A total of 15 patients were included, 8 women (53.33 %) and 7 men (46.6 %), with a mean age of 46.6 ± 11.25 years.

Mean preoperative weight was 82.26 ± 10.95 kg and BMI was 28.41 ± 0.94 kg/m2; the lowest BMI was 26.4 kg/m2.

One hundred percent of the patients had been diagnosed with DM2 for a mean duration of 5.4 ± 2.79 years, and a mean time under insulin treatment of 2.6 years.

Preoperative C-peptide serum levels had a mean of 3.14 ± 0.71 ng/mL. Mean presurgical fasting glucose levels were 288.53 ± 65.22 mg/dL, and mean preoperative HbA1c was 9.58 ± 1.66 % (Table II).

Table II.  Preoperative clinical and biochemical characteristics 

Fasting glucose decreased after the first postoperative week with a mean of 141.2 ± 46, and then 101.13 ± 22.14 within the first month (Table III). After 2 years of surgery mean BMI was 21.8 ± 0.89 kg/m2 and HbA1c was 5.21 ± 0.26 %. Remission rate for DM2 was 100 %. All patients maintained a normal BMI range (Table IV).

Table III.  Mean fasting serum glucose in the preoperative period, and at 1 week and 1 month after surgery 

Table IV.  Preoperative anthropometric and biochemical parameters, with follow-up at 3, 6, 12, and 24 months after surgery 

DISCUSSION

Epidemiological data confirm the value of early weight loss in DM2. In a study by Lean et al., an increase in survival from 3 to 4 months, weight loss of 10 kg, was associated with a restoration of life expectancy by 35% (14). A planned moderate weight loss of around 10 kg was able to reduce mortality in diabetics by around 25 % in a study by Williamson (15).

Bariatric/metabolic surgery improves control of DM2 through both weight-dependent and weight-independent mechanisms (16).

### TASK LIST:
a: Answer these about the diabetes surgery excerpt:
(i) What was the lowest preoperative BMI among the patients?
(ii) What was the mean preoperative HbA1c?
(iii) After 2 years of surgery, what was the mean BMI?
b: Can you transcribe the diabetes surgery excerpt from "Table IV.  Preoperative" up to and including "weight-independent mechanisms (16)."?
The rows after this excerpt are separate material.

### SOURCE DATA:
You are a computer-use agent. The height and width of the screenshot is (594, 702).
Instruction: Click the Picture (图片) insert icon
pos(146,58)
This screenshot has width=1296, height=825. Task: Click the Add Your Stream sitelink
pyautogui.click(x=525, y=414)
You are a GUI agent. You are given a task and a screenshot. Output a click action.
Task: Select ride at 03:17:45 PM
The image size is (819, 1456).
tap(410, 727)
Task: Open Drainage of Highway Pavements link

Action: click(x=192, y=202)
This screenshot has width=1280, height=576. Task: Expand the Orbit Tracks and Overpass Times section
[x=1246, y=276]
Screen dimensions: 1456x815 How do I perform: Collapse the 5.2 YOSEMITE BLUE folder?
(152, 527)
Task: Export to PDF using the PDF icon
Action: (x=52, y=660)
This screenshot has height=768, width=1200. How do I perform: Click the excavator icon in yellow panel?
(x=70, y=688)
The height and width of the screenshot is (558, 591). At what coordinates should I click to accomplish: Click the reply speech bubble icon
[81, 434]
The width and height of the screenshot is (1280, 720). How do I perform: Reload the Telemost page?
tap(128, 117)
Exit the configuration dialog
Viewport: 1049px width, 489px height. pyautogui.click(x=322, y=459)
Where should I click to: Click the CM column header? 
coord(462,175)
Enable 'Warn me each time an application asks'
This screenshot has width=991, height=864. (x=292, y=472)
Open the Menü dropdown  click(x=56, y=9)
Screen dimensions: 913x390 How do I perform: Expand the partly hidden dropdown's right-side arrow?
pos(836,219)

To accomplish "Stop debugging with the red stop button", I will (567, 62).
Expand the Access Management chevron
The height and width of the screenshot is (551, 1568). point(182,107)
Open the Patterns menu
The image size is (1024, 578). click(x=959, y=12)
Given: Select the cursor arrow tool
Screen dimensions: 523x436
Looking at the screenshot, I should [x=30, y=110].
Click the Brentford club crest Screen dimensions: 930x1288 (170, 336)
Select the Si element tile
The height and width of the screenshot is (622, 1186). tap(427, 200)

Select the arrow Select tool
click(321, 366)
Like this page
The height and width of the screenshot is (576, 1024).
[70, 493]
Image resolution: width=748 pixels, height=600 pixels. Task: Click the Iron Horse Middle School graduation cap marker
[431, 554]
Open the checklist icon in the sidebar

### TASK-BY-TASK SOLUTIONS:
a:
(i) 26.4 kg/m2
(ii) 9.58 ± 1.66 %
(iii) 21.8 ± 0.89 kg/m2

b:
Table IV.  Preoperative anthropometric and biochemical parameters, with follow-up at 3, 6, 12, and 24 months after surgery 

DISCUSSION

Epidemiological data confirm the value of early weight loss in DM2. In a study by Lean et al., an increase in survival from 3 to 4 months, weight loss of 10 kg, was associated with a restoration of life expectancy by 35% (14). A planned moderate weight loss of around 10 kg was able to reduce mortality in diabetics by around 25 % in a study by Williamson (15).

Bariatric/metabolic surgery improves control of DM2 through both weight-dependent and weight-independent mechanisms (16).